The news doesn’t surprise young-earth creationists, who predicted overlap between modern human and Neanderthal genomes. Based on Scripture, creationists consider Neanderthals to have been fully human, descendants of Adam and Eve (through Noah), and therefore they would have lived in the same time and place as other humans. But factors related to both the dispersion at Babel and environmental pressures afterward resulted in people groups with different physical characteristics, including humans with “Neanderthal” characteristics.

Liberty University cell biologist (and creationist) David DeWitt called the research an “amazing feat” of science that supports creationist expectations. “Finding Neanderthal DNA in humans was not expected by evolutionists, but it was predicted from a creation standpoint because we have said all along that Neanderthals were fully human: descendants of Adam and Eve, just like us,” he told News to Note.

There is no explanation as to why this finding would "not be expected by evolutionists." There are quite a few models that would welcome this sort of explanation. It is only unexpected if you are unfamiliar with the data or the models. As for whether Neandertals were "fully human," there is a problem with that: Neandertals aren't fully human. That is the source of the controversy in the first place. Many anthropologists regard them as a separate species of human based on their distinctness from modern humans.

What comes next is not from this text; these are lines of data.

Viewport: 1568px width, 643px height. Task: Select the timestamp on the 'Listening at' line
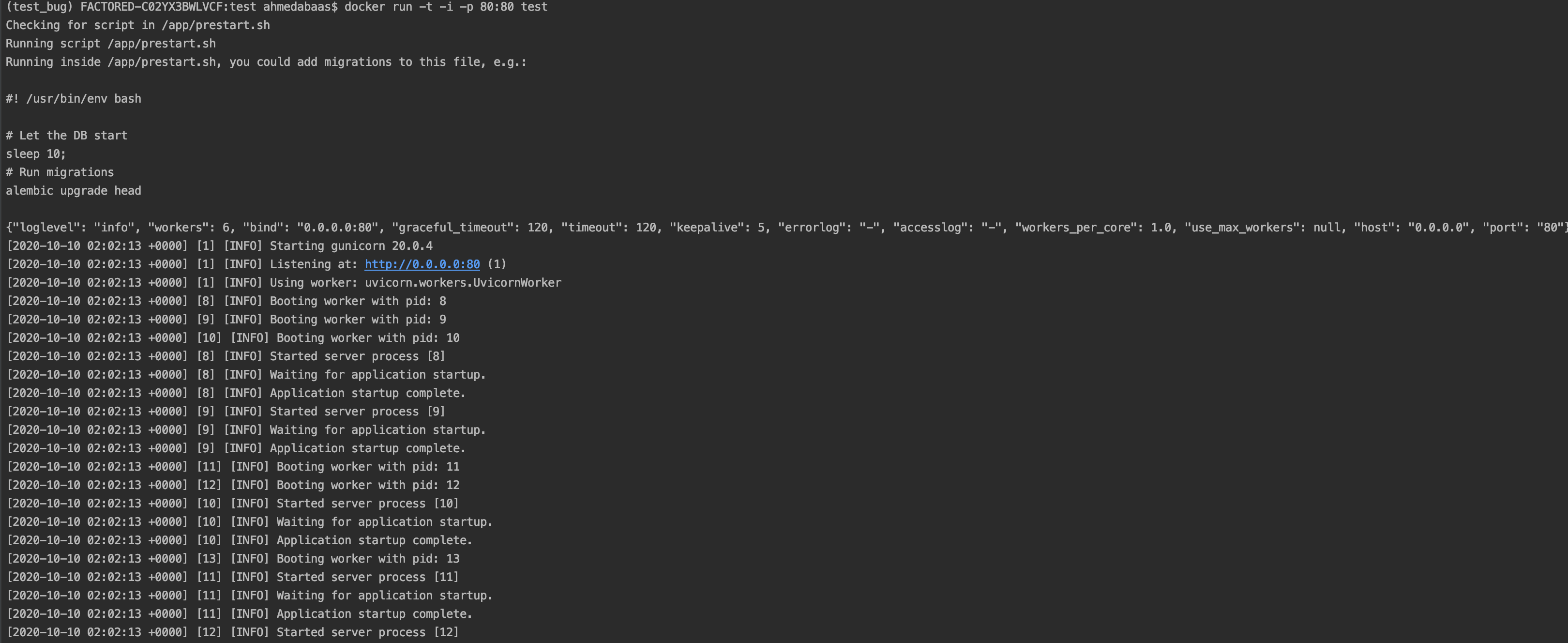[x=97, y=264]
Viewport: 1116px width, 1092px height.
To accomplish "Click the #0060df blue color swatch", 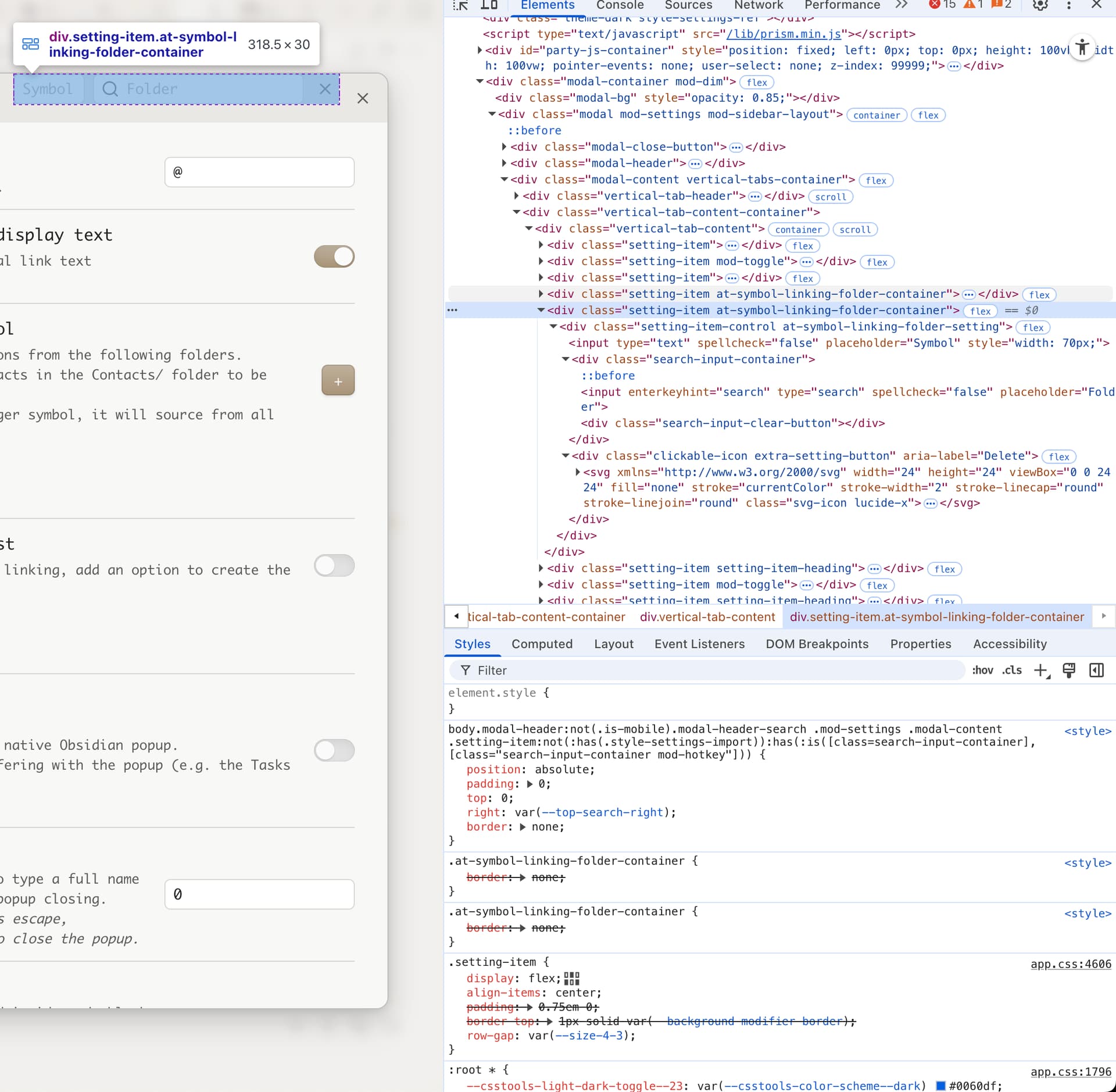I will (x=940, y=1086).
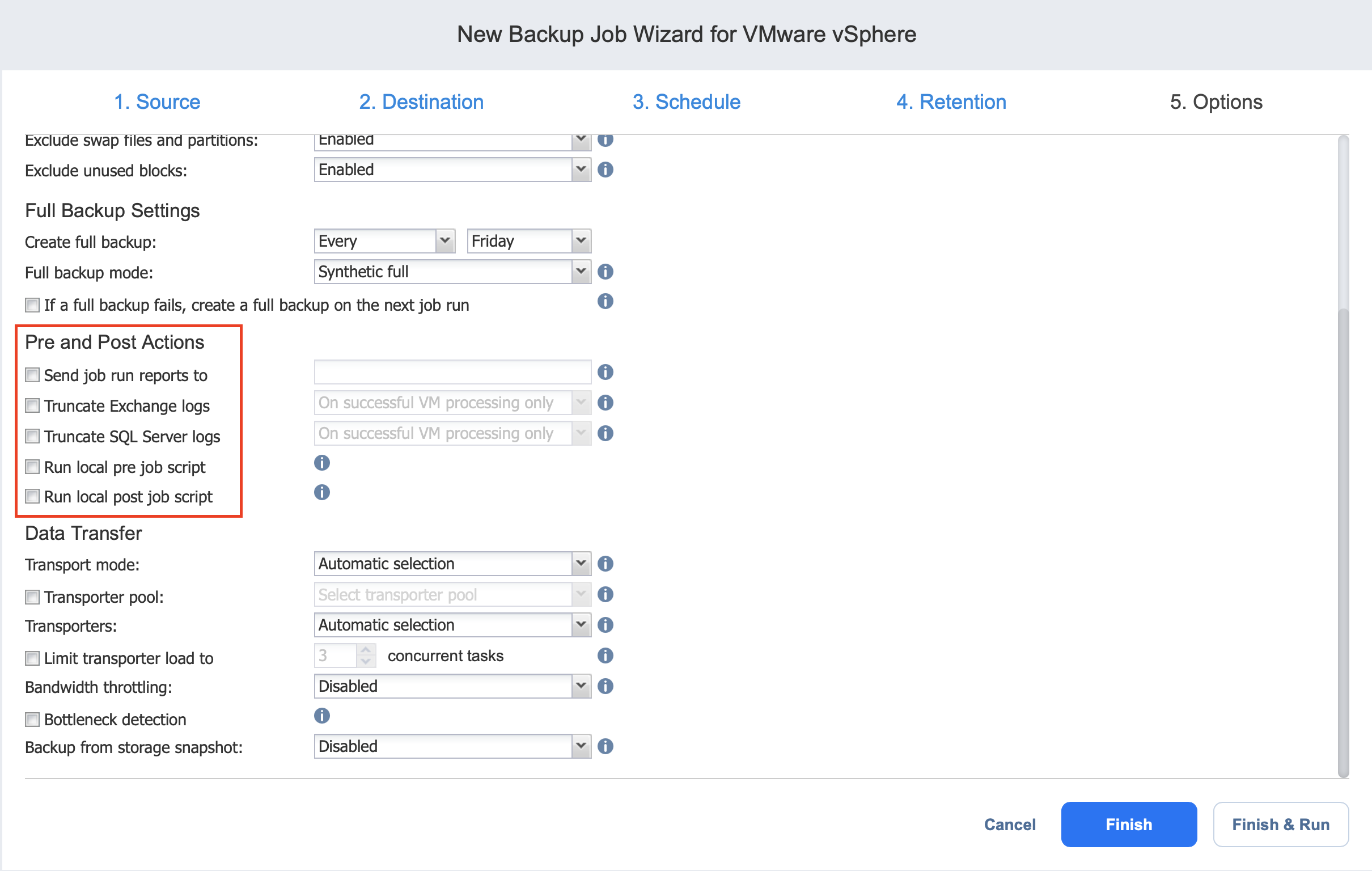The image size is (1372, 871).
Task: Open info tooltip for Bandwidth throttling
Action: click(x=605, y=686)
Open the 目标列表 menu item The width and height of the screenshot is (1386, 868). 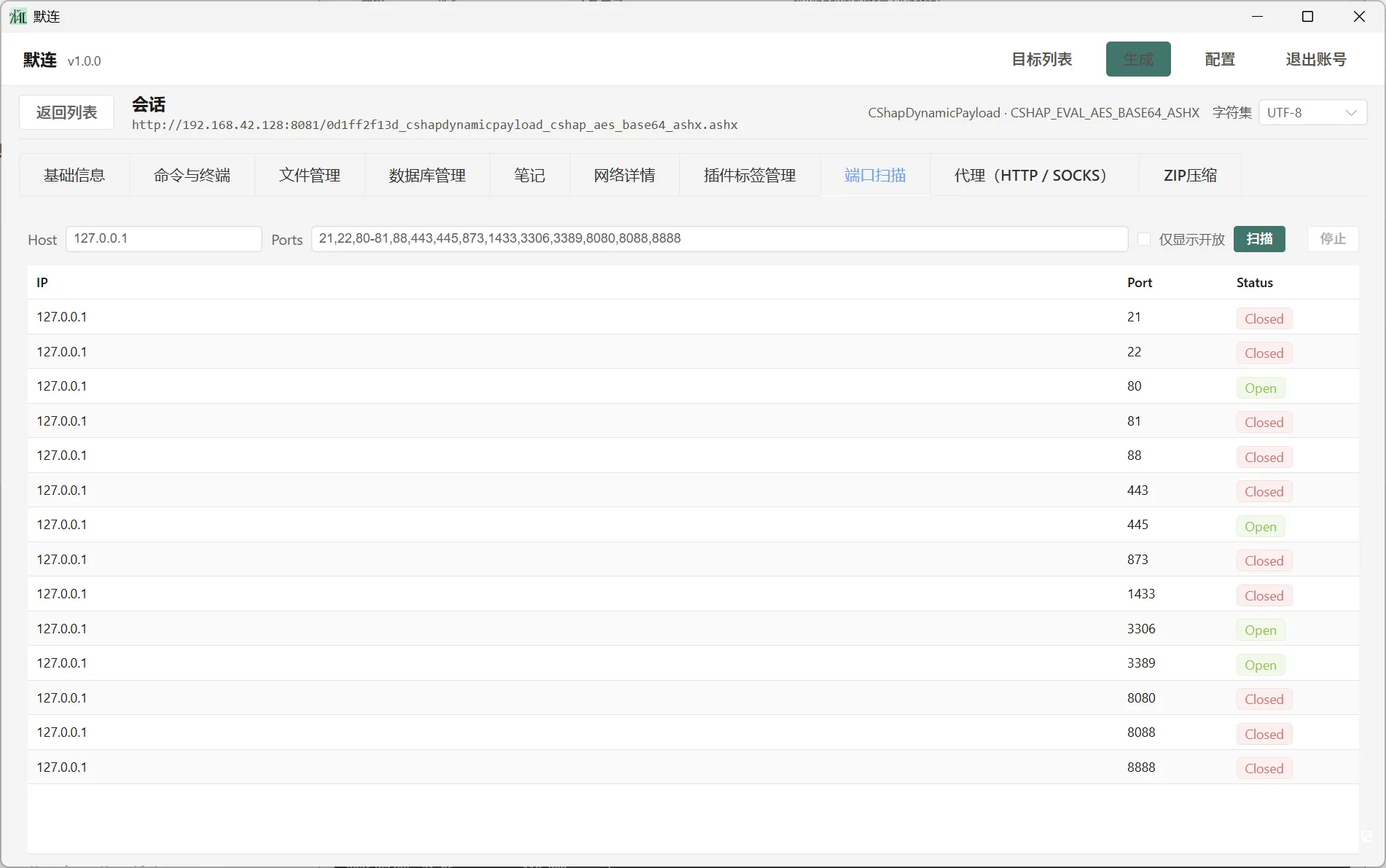click(1041, 60)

The Neandertals represented a distinct European and Near Eastern variant of what has become known as "archaic Homo sapiens." This is a grade of Homo sapiens that existed after Homo erectus/ergaster but before true Homo sapiens, which are decidedly different. As biological anthropologist Dave Frayer has pointed out, there is not a single person alive that has the full suite of Neandertal characteristics. For example, in the following diagram, it is clear that there are sharp differences between these two hominid forms.



Several things are immediately apparent in this comparison. The modern human individual has much reduced ridges over the eyes, a much more vaulted forehead, a smaller nose opening, a shorter, higher cranium, smaller teeth and more forward-placed cheek bones.

There are those that argue, however, that the earliest modern humans have traits that are holdovers from the preceding Neandertals. And for those of us that hold to this perspective, this finding was perfectly expected. The last Neandertals date to around 30 thousand years ago and this overlaps with the earliest modern humans, which date to between 34 and 37 thousand years. At the point of this overlap, the earliest moderns, which are likely migrants from the Near East, either mated with the Neandertals or replaced them. While there has been evidence from the crania of the earliest moderns that some degree of interpopulational mating has occurred, the DNA evidence has largely supported the replacement idea. Svante Paabo's evidence changes that.

Anthropologist Richard Klein has stated that he doesn't see how any modern human would have found a Neandertal attractive enough to mate with. What the findings from the Neandertal genome show us is that two very different groups of people met somewhere in Europe between 30 and 40 thousand years ago and that some of the moderns did find the Neandertals suitable as mates. But modern human the Neandertals certainly were not.

P.S. Why don't sites like AIG and the Discovery Institute allow comments by readers? It would have been nice to simply point this out on the AIG site.